Servicing our debt will require a significant amount of cash, and our ability to generate sufficient cash depends on many factors, some of which are beyond our control.

     Our ability to make payments on and to refinance our debt depends on our ability to generate cash flow. This, to a significant extent, is subject to general economic, financial, competitive, legislative, regulatory and other factors that are beyond our control. In addition, our ability to borrow funds in the future to make payments on our debt will depend on our meeting the financial covenants in our senior secured credit facility and other debt agreements we may have in the future. Our business may not generate cash flow from operations, and future borrowings may not be available to us under our senior secured credit facility or otherwise in an amount sufficient to enable us to pay our debt or to fund other liquidity needs. As a result, we may need to refinance all or a portion of our debt on or before maturity. We may not be able to refinance any of our debt on favorable terms, or at all. Any inability to generate sufficient cash flow or refinance our debt on favorable terms could have a material adverse effect on our financial condition.

Increases in interest rates would increase interest costs on our variable-rate long-term debt and could have a material adverse effect on our net income and earnings per share.

     Amounts borrowed under the senior secured credit facility are subject to variable interest rates. Any significant increase in interest rates could increase our interest costs on our variable-rate long-term debt or indebtedness incurred in the future, which could decrease our net income and earnings per share materially.

Covenant restrictions under our senior secured credit facility and our 6.25 percent senior note indenture may limit our ability to operate our business.

     Our senior secured credit facility and the indenture governing the 6.25 percent senior notes contain, among other things, covenants that restrict our and our subsidiaries’ activities. Our senior secured credit facility limits, among other things, our and the guarantors’ ability to: borrow money; pay dividends or distributions; purchase or redeem stock; make investments; engage in transactions with affiliates; engage in sale and leaseback transactions; consummate specified asset sales; effect a consolidation or merger or sell, transfer, lease, or otherwise dispose of all or substantially all of our assets; and create liens on our assets. In addition, our senior secured credit facility contains specific limits on capital expenditures.
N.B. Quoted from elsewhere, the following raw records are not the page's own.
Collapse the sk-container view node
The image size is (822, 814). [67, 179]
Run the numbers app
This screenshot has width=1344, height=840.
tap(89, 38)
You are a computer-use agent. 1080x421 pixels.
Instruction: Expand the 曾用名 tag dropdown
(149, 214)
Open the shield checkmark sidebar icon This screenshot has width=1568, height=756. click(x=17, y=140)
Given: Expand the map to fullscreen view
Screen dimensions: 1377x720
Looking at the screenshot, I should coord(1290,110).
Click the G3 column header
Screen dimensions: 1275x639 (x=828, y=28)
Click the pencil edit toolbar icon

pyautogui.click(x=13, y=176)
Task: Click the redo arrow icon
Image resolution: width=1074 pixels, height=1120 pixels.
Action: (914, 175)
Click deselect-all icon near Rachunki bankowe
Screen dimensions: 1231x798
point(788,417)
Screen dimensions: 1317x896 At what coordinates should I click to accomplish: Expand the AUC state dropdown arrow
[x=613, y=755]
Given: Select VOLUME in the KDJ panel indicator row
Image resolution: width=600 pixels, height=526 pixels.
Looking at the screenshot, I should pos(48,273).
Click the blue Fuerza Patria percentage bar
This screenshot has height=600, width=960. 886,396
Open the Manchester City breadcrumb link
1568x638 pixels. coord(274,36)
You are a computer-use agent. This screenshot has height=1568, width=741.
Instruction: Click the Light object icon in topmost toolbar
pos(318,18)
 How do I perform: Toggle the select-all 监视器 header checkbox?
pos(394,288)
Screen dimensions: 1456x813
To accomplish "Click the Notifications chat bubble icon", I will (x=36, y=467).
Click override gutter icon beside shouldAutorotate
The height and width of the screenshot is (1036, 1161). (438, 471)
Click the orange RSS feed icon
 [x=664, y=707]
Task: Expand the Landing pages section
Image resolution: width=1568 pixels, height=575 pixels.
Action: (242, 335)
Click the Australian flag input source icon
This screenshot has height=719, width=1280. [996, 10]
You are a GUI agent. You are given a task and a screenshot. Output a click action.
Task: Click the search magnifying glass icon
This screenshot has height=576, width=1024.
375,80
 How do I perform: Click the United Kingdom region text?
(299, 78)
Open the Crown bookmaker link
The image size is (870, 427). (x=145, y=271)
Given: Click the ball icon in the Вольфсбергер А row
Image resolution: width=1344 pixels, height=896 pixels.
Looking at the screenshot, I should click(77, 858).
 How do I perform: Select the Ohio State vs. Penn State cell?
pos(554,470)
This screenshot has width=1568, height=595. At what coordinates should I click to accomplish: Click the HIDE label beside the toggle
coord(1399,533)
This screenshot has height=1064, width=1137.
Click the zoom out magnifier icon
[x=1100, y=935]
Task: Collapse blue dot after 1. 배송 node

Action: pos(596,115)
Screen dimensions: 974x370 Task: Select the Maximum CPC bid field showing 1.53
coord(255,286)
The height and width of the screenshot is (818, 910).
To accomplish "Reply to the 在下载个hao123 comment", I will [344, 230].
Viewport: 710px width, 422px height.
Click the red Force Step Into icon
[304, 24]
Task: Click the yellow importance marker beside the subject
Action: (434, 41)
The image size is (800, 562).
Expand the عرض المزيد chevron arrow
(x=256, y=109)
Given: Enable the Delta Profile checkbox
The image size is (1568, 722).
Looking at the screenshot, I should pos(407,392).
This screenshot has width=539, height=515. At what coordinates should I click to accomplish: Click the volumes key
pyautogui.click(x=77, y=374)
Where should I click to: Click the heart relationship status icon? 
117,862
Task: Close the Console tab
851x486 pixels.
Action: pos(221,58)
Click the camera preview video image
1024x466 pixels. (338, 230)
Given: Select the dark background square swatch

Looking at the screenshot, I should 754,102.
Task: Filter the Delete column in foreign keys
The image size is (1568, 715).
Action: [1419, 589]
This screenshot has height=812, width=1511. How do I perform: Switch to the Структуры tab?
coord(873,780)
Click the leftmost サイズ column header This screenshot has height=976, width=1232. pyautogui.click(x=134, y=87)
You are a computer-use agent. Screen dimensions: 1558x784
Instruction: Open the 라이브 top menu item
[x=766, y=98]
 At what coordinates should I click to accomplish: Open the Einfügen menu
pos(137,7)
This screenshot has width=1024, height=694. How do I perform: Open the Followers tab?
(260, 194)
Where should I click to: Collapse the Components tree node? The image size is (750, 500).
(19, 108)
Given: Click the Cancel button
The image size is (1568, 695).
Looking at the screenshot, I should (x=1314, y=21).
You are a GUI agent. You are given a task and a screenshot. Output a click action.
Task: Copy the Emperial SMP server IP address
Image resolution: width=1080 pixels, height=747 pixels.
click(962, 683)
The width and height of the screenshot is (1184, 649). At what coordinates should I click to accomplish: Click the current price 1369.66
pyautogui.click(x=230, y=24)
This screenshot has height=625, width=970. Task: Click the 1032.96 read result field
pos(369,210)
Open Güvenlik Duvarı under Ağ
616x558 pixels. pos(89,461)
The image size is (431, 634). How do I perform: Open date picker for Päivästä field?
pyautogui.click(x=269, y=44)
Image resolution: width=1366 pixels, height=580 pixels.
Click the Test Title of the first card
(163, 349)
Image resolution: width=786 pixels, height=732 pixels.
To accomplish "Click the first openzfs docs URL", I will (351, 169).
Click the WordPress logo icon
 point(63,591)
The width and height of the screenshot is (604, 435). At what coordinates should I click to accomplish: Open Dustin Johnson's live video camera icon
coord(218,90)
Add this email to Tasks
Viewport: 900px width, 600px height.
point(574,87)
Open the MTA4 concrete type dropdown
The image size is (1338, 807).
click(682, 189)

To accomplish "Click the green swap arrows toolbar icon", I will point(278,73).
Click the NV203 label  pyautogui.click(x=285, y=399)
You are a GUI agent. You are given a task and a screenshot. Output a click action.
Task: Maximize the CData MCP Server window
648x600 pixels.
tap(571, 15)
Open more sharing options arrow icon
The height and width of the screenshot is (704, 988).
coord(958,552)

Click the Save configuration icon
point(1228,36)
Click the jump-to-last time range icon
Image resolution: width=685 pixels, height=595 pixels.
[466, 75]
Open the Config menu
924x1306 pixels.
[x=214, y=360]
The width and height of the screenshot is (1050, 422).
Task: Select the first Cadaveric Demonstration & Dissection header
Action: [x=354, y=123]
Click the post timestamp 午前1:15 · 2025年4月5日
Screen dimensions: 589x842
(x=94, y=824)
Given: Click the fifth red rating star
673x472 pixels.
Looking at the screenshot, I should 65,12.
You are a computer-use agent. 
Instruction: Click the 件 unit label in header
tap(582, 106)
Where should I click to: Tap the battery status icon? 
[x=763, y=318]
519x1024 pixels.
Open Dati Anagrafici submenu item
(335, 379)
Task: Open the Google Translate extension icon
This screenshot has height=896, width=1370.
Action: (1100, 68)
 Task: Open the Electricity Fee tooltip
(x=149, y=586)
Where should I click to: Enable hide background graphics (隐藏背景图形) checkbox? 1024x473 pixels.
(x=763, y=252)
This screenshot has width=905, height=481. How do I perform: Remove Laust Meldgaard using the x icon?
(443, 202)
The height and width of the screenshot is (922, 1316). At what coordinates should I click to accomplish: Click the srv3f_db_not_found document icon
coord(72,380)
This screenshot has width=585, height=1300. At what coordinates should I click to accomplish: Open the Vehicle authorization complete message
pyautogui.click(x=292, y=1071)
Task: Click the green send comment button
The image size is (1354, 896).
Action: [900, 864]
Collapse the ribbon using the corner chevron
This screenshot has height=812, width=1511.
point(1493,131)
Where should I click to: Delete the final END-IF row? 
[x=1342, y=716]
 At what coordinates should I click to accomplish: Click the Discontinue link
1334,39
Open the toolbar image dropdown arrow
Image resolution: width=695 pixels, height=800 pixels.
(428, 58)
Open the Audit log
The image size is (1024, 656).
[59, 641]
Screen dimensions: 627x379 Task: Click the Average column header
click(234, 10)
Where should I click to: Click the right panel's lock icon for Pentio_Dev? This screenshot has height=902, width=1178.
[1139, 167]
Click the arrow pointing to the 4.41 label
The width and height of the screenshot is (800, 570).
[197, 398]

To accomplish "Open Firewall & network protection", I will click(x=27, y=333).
Furthermore, our senior secured credit facility requires us to maintain specified financial ratios and satisfy financial condition tests. The indenture governing the 6.25 percent senior notes restricts our and the guarantors’ ability to create liens on assets, enter into sale and leaseback transactions and merge or consolidate with other companies. Our and our subsidiaries’ future indebtedness may contain similar or even more restrictive covenants.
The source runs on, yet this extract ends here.